## Exercise prompt
The full listing, start to finish: write it out again exactly.

## Material for this task
○ ○ ○ ○ ○

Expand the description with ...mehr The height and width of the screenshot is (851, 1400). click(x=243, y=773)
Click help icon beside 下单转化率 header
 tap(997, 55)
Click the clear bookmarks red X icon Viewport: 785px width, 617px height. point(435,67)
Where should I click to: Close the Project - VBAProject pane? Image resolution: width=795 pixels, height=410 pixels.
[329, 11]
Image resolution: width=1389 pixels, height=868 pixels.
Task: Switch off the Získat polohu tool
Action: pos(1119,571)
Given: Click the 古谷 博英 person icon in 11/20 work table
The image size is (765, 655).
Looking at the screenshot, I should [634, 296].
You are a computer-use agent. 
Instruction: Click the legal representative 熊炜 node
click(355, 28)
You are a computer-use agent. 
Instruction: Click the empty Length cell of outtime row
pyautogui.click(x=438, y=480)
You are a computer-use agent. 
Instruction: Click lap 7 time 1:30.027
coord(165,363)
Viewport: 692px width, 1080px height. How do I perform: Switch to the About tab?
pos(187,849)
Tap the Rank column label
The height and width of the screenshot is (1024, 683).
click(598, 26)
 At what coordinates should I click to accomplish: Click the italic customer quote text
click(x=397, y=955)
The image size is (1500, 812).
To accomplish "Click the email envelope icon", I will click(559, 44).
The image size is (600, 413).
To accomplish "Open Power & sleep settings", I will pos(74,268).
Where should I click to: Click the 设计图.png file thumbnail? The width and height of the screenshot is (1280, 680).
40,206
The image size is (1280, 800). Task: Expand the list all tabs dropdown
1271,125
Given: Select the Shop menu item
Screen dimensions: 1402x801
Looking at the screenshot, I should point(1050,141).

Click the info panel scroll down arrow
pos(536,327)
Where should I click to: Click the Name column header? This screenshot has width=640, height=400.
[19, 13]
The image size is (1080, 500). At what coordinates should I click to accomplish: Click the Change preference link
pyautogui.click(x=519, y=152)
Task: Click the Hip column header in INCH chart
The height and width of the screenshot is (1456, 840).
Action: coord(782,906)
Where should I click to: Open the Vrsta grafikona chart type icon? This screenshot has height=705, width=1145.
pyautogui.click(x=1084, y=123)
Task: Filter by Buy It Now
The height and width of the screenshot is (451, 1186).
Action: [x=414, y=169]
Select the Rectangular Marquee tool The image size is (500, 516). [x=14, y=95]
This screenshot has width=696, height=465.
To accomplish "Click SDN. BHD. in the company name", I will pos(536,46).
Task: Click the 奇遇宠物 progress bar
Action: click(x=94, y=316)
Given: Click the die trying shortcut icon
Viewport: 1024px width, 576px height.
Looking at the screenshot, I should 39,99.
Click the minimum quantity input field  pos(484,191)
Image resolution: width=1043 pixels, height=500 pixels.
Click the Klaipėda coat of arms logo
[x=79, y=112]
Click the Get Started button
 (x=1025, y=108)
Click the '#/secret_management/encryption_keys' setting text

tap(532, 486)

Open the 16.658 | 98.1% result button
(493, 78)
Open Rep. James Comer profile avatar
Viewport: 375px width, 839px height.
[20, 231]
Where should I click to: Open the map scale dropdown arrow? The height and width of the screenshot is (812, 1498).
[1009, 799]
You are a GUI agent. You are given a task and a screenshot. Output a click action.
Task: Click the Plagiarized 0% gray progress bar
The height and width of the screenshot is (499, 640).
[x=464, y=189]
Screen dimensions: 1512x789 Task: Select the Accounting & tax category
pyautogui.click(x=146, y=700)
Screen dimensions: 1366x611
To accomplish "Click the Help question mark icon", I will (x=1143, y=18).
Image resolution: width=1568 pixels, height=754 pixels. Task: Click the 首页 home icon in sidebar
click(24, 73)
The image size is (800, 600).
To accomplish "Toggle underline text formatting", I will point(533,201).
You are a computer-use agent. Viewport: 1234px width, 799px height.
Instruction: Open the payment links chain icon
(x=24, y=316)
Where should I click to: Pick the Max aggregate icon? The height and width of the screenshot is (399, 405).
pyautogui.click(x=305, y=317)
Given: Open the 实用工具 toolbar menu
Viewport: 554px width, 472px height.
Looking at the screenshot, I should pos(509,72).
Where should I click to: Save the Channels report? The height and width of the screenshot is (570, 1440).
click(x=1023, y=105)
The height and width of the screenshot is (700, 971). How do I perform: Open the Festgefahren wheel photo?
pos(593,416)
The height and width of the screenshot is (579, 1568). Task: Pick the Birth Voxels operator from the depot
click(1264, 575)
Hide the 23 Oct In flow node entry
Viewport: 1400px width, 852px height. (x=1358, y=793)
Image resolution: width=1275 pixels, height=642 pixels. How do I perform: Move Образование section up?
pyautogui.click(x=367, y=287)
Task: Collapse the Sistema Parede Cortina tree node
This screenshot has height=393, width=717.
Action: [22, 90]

○ ○ ○ ○ ○

## Answer box
Expand the description with ...mehr The height and width of the screenshot is (851, 1400). click(x=243, y=773)
Click help icon beside 下单转化率 header
 tap(997, 55)
Click the clear bookmarks red X icon Viewport: 785px width, 617px height. point(435,67)
Where should I click to: Close the Project - VBAProject pane? Image resolution: width=795 pixels, height=410 pixels.
[329, 11]
Image resolution: width=1389 pixels, height=868 pixels.
Task: Switch off the Získat polohu tool
Action: pos(1119,571)
Given: Click the 古谷 博英 person icon in 11/20 work table
The image size is (765, 655).
Looking at the screenshot, I should [634, 296].
You are a computer-use agent. 
Instruction: Click the legal representative 熊炜 node
click(355, 28)
You are a computer-use agent. 
Instruction: Click the empty Length cell of outtime row
pyautogui.click(x=438, y=480)
You are a computer-use agent. 
Instruction: Click lap 7 time 1:30.027
coord(165,363)
Viewport: 692px width, 1080px height. How do I perform: Switch to the About tab?
pos(187,849)
Tap the Rank column label
The height and width of the screenshot is (1024, 683).
click(598, 26)
 At what coordinates should I click to accomplish: Click the italic customer quote text
click(x=397, y=955)
The image size is (1500, 812).
To accomplish "Click the email envelope icon", I will click(559, 44).
The image size is (600, 413).
To accomplish "Open Power & sleep settings", I will pos(74,268).
Where should I click to: Click the 设计图.png file thumbnail? The width and height of the screenshot is (1280, 680).
40,206
The image size is (1280, 800). Task: Expand the list all tabs dropdown
1271,125
Given: Select the Shop menu item
Screen dimensions: 1402x801
Looking at the screenshot, I should point(1050,141).

Click the info panel scroll down arrow
pos(536,327)
Where should I click to: Click the Name column header? This screenshot has width=640, height=400.
[19, 13]
The image size is (1080, 500). At what coordinates should I click to accomplish: Click the Change preference link
pyautogui.click(x=519, y=152)
Task: Click the Hip column header in INCH chart
The height and width of the screenshot is (1456, 840).
Action: coord(782,906)
Where should I click to: Open the Vrsta grafikona chart type icon? This screenshot has height=705, width=1145.
pyautogui.click(x=1084, y=123)
Task: Filter by Buy It Now
The height and width of the screenshot is (451, 1186).
Action: [x=414, y=169]
Select the Rectangular Marquee tool The image size is (500, 516). [x=14, y=95]
This screenshot has width=696, height=465.
To accomplish "Click SDN. BHD. in the company name", I will pos(536,46).
Task: Click the 奇遇宠物 progress bar
Action: click(x=94, y=316)
Given: Click the die trying shortcut icon
Viewport: 1024px width, 576px height.
Looking at the screenshot, I should 39,99.
Click the minimum quantity input field  pos(484,191)
Image resolution: width=1043 pixels, height=500 pixels.
Click the Klaipėda coat of arms logo
[x=79, y=112]
Click the Get Started button
 (x=1025, y=108)
Click the '#/secret_management/encryption_keys' setting text

tap(532, 486)

Open the 16.658 | 98.1% result button
(493, 78)
Open Rep. James Comer profile avatar
Viewport: 375px width, 839px height.
[20, 231]
Where should I click to: Open the map scale dropdown arrow? The height and width of the screenshot is (812, 1498).
[1009, 799]
You are a GUI agent. You are given a task and a screenshot. Output a click action.
Task: Click the Plagiarized 0% gray progress bar
The height and width of the screenshot is (499, 640).
[x=464, y=189]
Screen dimensions: 1512x789 Task: Select the Accounting & tax category
pyautogui.click(x=146, y=700)
Screen dimensions: 1366x611
To accomplish "Click the Help question mark icon", I will (x=1143, y=18).
Image resolution: width=1568 pixels, height=754 pixels. Task: Click the 首页 home icon in sidebar
click(24, 73)
The image size is (800, 600).
To accomplish "Toggle underline text formatting", I will point(533,201).
You are a computer-use agent. Viewport: 1234px width, 799px height.
Instruction: Open the payment links chain icon
(x=24, y=316)
Where should I click to: Pick the Max aggregate icon? The height and width of the screenshot is (399, 405).
pyautogui.click(x=305, y=317)
Given: Open the 实用工具 toolbar menu
Viewport: 554px width, 472px height.
Looking at the screenshot, I should pos(509,72).
Where should I click to: Save the Channels report? The height and width of the screenshot is (570, 1440).
click(x=1023, y=105)
The height and width of the screenshot is (700, 971). How do I perform: Open the Festgefahren wheel photo?
pos(593,416)
The height and width of the screenshot is (579, 1568). Task: Pick the Birth Voxels operator from the depot
click(1264, 575)
Hide the 23 Oct In flow node entry
Viewport: 1400px width, 852px height. (x=1358, y=793)
Image resolution: width=1275 pixels, height=642 pixels. How do I perform: Move Образование section up?
pyautogui.click(x=367, y=287)
Task: Collapse the Sistema Parede Cortina tree node
This screenshot has height=393, width=717.
Action: [22, 90]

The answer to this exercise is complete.